### GIVEN PASSAGE
Where does that leave art journalism?
It leaves it where it has been festering for a while. A self-righteous, glorified Page Six. A place where “failed” artists can pivot, trade in their brushes for bylines, and build power among their peers. A place in the pockets of the top one percent of galleries, artists, and dealers who use it as their own personal rocket launcher against opposition. After a lawsuit. As a device in a smear campaign. As a tool for a hostile takeover. Or whatever else these weirdos cook up in their free time.
I have been targeted by the art press myself. Nate Freeman, who now works at Vanity Fair stuffing his nose up the rich and famous. Ann Binlot from Document Journal, who runs on some kind of BIPOC “model minority” oppression complex, simmering over the black girl who got more attention from weird men she wanted recognition from. And the weirdo who runs Cultbytes.
None of them have journalistic integrity. But that is not surprising, because art journalism itself does not have journalistic integrity. It is a glorified blog. A place where a critic’s pick on Artforum might earn you fifty dollars, if you are lucky. These supposed journalists decide what to write about based on the perks they receive. It is not just that journalists are being bought and sold. They are openly advocating to be used by the rich and powerful.
Jay Penske, son of Roger Penske and head of Penske Media Corporation, owns nearly all major entertainment media outside of social media. His most impressive position is probably as the largest shareholder in Vox Media. The acquisition of Art in America, ArtNews, and Artforum might seem impressive until you realize how out of sync those publications are with the rest of the company’s portfolio. Not because of their content, but because of the basic numbers, the ability to inflate impressions dramatically, launder prestige for the art world, and contribute to an oversaturated market that makes the truth harder to see.
Art journalists are not even pressured through old fashioned intimidation anymore. They are overwhelmed with impressions, with access, with the promise of proximity.
Artnet’s Wet Paint, a weekly column run by Annie Armstrong, reads like the ketamine addicted version of the corpse of Vice Magazine, so desperate to maintain a shred of counterculture lore that even neo-fascism is openly used and embraced. Dealers like Matthew Brown are mentioned, though no one really cares about the art dealer beyond the fact that his grandfather is an oil baron and he is married to Marlene Zwirner( David Zwirner daughter). Framing them as a "power couple" has no bite. It is not aspirational. It is formulaic.

(A run of records)
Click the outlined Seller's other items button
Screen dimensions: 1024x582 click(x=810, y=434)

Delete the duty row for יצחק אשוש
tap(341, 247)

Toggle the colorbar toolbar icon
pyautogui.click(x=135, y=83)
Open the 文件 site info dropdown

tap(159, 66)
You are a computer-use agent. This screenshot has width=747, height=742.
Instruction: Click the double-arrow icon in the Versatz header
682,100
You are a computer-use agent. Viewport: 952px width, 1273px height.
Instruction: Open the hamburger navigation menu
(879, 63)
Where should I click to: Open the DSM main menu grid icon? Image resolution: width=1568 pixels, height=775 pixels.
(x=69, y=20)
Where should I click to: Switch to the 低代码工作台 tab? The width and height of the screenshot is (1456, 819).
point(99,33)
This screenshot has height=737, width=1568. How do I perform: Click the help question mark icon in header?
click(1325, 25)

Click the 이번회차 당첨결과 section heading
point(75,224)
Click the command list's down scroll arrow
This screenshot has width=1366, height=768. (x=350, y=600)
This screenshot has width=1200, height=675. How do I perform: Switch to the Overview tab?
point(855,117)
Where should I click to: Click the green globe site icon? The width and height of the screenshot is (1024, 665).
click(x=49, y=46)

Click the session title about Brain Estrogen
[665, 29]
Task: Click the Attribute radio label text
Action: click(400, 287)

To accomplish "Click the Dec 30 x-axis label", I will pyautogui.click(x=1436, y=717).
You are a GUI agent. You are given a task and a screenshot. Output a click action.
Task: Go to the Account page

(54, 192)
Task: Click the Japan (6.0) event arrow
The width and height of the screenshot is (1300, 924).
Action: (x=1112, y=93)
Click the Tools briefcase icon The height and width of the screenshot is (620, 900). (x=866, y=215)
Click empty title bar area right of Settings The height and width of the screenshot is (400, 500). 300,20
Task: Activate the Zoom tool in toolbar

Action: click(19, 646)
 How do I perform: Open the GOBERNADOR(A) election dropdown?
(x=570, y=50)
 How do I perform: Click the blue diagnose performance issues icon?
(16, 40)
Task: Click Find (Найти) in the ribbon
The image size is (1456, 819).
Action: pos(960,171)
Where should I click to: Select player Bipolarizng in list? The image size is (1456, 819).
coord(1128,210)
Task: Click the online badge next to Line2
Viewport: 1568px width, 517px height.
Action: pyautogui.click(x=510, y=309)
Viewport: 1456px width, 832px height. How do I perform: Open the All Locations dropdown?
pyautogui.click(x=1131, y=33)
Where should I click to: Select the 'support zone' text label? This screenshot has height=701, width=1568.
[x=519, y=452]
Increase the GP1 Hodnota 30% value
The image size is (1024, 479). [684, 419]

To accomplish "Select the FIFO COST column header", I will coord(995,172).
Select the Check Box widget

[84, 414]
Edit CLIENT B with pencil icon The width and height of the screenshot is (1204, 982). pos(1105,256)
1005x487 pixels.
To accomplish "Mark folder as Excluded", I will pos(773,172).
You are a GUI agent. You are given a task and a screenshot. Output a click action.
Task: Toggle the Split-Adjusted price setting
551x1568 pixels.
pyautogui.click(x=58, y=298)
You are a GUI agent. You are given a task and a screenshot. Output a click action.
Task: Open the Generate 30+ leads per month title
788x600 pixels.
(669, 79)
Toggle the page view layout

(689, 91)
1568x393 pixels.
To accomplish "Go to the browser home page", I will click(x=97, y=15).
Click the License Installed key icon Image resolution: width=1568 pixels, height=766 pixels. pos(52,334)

### WORK INSTRUCTIONS
**a.** In the records, take the lines from the one holding "Task: Click the Japan (6.0) event arrow" through the one holding "Action: click(19, 646)", inclusive, and write them out again with "briefcase" swapped for "suitcase" and everything else left unchanged.
**b.** Carry on the essay about art journalism, picking up after its last sentence.

### SOLVED TASKS
**a.**
Task: Click the Japan (6.0) event arrow
The width and height of the screenshot is (1300, 924).
Action: (x=1112, y=93)
Click the Tools suitcase icon The height and width of the screenshot is (620, 900). (x=866, y=215)
Click empty title bar area right of Settings The height and width of the screenshot is (400, 500). 300,20
Task: Activate the Zoom tool in toolbar

Action: click(19, 646)

**b.**
When Johnny Depp and Kate Moss were rolling around in bed in 1994, it was sex appeal. This is not that. There is no sex appeal in that marriage. Maybe money. The kind of money any rich kid can access by opening a gallery. But there is nothing cool about it.
ArtNews does not write against any of its advertising clients. The Armory Show withheld two thousand dollars from me, and ArtNews killed the story. Maybe because Frieze, who recently acquired a stake in the Armory, is a major sponsor. Maybe because two thousand dollars is a small price to pay to keep the machine running.
All the articles about "progress" are fluff pieces meant to fill space. The only slightly biting story recently is the coverage of Kehinde Wiley’s sexual assault allegations, which have been an open secret for a long time. And even then, people barely care. Most people do not care.
I was once sexually assaulted in front of senior Pace Gallery directors in Venice and told to be quiet by a well-known European gallerist and collector. Where are the allegations against the powerful, wealthy white men who sell art to the people listed in Jeffrey Epstein’s black book?
Black women cannot be raped in the white Anglo-Saxon psyche
Crickets. We will not get that story in ArtNews, Artnet, Art in America, or Artforum.
Instead, we will get the stories about a nonwhite person owing money. A woman being indicted in criminal court. The “other” usual targets, taking the fall for an industry that exists to protect and fuel abusive white men.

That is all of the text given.